Regarding "until we've successfully switched over to the optimized mechanism", 
what does a successful switch mean? Does it mean sending detect mult packets 
with optimized auth?
Regards,Reshad.

On Sunday, February 25, 2024, 06:53:52 PM EST, Jeffrey Haas 
 wrote:  
 
 Reshad,


On Feb 25, 2024, at 5:31 PM, Reshad Rahman  wrote:
 Jeff, overall this looks to be a good way forward, it addresses the main 
concern I had expressed. 

Excellent.

On Friday, February 23, 2024, 04:32:55 PM EST, Jeffrey Haas  
wrote: - The optimization procedures currently can have BFD go Up with the 
initial  stronger authentication, then go down once the optimized mode kicks in.
 That's the scenario where only 1 end supports optimized procedures?

In the current version of the document, yes.  That's an item the suggested 
changes are intended to address.

Possible ways to address these:

For BFD optimization:
[...]


- Optimized authentication should kick in ASAP when we are in the Up state.
  I believe this means that we send out at least Detect Mult packets in the
  strong mechanism and then switch to the optimized mechanism.  This bounds
  the amount of time when we're not running in optimized mode.
 Why does optimized procedures need to kick in asap?
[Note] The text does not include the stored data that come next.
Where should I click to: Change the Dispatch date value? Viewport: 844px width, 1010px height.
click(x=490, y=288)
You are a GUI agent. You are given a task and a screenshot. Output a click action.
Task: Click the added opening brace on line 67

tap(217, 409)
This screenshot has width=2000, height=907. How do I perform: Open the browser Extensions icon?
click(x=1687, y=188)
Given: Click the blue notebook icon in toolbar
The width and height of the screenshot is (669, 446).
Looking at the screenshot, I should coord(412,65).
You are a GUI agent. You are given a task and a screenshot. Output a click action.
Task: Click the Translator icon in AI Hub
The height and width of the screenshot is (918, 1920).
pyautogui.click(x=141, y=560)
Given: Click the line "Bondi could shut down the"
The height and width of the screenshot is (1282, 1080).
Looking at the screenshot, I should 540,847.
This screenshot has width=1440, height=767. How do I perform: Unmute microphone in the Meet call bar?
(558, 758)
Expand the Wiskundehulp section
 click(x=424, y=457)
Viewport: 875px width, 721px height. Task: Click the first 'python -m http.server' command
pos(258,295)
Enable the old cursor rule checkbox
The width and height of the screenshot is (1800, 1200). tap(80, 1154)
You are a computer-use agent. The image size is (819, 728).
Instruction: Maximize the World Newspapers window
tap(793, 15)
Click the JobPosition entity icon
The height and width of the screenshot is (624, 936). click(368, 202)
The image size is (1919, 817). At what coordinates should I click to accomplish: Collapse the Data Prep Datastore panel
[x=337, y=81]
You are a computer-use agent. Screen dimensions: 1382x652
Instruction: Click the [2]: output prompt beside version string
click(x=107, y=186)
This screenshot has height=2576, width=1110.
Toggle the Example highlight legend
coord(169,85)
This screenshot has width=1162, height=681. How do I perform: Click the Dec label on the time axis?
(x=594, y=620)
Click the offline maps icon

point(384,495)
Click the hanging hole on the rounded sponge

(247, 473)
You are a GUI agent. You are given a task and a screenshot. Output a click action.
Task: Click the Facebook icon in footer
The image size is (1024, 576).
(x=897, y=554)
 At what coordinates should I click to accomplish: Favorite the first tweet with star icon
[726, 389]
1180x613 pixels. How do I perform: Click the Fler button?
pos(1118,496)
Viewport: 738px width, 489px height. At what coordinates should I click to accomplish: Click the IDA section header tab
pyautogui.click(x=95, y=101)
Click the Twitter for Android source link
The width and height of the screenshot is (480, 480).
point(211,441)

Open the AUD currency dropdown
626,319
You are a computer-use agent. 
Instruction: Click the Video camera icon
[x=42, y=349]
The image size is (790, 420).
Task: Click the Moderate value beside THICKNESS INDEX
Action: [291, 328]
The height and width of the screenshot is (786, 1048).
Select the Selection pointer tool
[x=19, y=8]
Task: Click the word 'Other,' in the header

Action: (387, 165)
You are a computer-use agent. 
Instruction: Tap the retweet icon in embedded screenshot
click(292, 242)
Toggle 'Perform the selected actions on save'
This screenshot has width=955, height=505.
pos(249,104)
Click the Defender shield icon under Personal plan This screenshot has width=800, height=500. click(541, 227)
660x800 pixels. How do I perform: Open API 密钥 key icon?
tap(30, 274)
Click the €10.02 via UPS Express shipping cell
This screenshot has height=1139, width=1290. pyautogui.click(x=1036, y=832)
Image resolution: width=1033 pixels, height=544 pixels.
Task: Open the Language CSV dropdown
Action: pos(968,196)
Is this in case 
there's an issue with the optimized procedures?

The general concern is not overly delaying the client's idea of when BFD 
transitions to Up.
The suggested changes take us from Up to an internal "pending" state waiting 
for the optimized mode to kick in.  We can theoretically linger there however 
long we like since we've signaled that this change is coming, but it's not 
helpful to the client to linger there longer than necessary.
The suggestion above is really the lowest bound on time we can take for such a 
transition to ensure we can safely transition to ISAAC mode and entrain the 
sequence numbers for the ISAAC algorithm.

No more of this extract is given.